Kent Karlsen

Personal information
- Full name: Kent Ingar Karlsen
- Date of birth: 17 February 1973 (age 52)
- Place of birth: Norway
- Position: defender

Youth career
- Sørumsand

Senior career*
- Years: Team / Apps / (Gls)
- 1990–1994: Lillestrøm
- 1994: → HamKam (loan)
- 1995: HamKam
- 1996–2000: Vålerenga
- 1998: → Ikast (loan)
- 2000: → FK Haugesund (loan)
- 2000–2001: Luton Town / 4 / (0)
- 2002: Åsane
- 2003–2004: Tønsberg

= Kent Karlsen =

Norwegian footballer and agent (born 1973)

Kent Ingar Karlsen (born 17 February 1973) is a Norwegian retired footballer and football agent.

Hailing from Sørum, Karlsen joined regional giants Lillestrøm to play on the highest tier in Norway. In the latter half of 1998 he was loaned to HamKam, and the move was made permanent for HamKam's 1995 Tippeligaen campaign. Ahead of the 1996 season he joined Vålerenga, winning the 1997 Norwegian Football Cup Final.

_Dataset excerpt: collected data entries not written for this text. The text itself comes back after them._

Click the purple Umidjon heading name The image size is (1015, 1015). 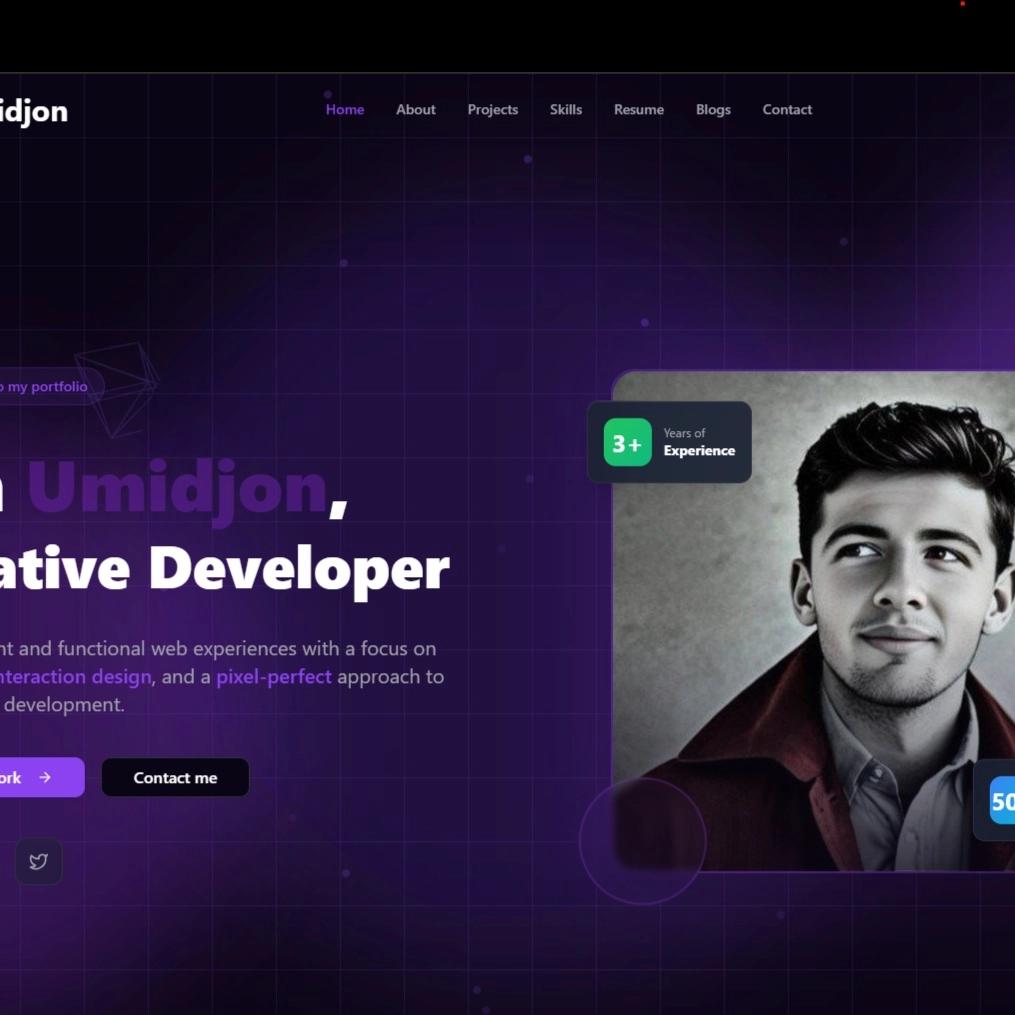(x=177, y=487)
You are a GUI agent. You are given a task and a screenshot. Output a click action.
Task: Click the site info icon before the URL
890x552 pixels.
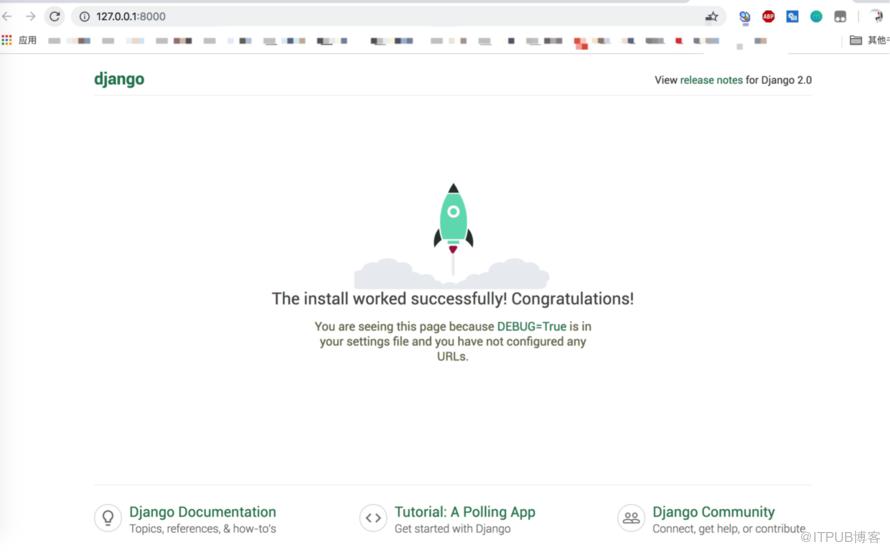(x=85, y=16)
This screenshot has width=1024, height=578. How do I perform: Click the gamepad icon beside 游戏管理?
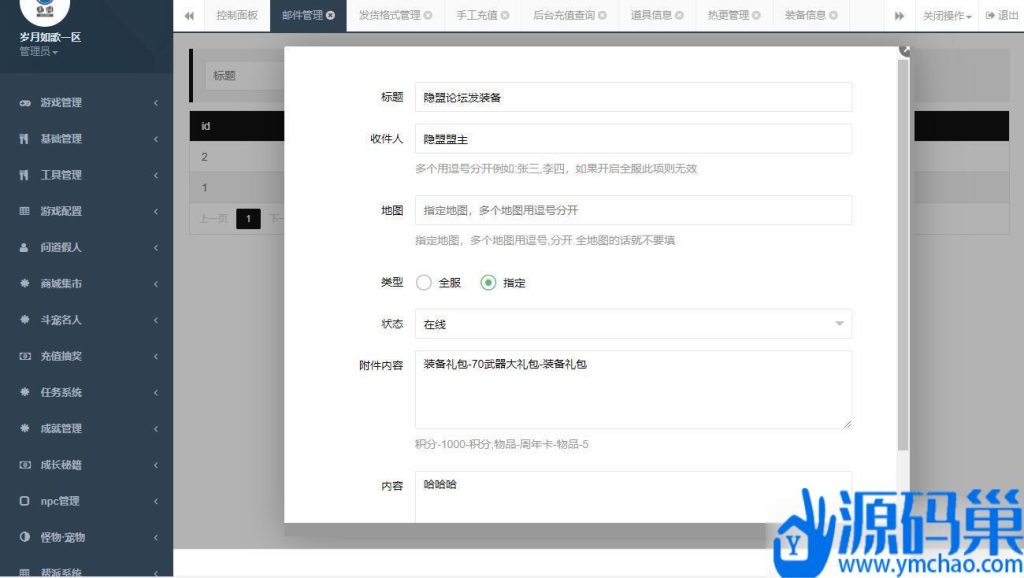tap(24, 103)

In the latter half of 1998 he was loaned to Ikast FS in Denmark, managed by Norwegian Even Pellerud, then to FK Haugesund from March to August 2000. After the 2000 season concluded, Karlsen went to England and Luton Town F.C. He made his debut on 4 November 2000 against Bury, and played his last game on 5 May 2001 against Port Vale. After a period without playing he signed for second-tier club Åsane in Bergen, In 2003 he went on to FK Tønsberg, retiring after the 2004 season and settling in a house in Eik. He started working as a player agent.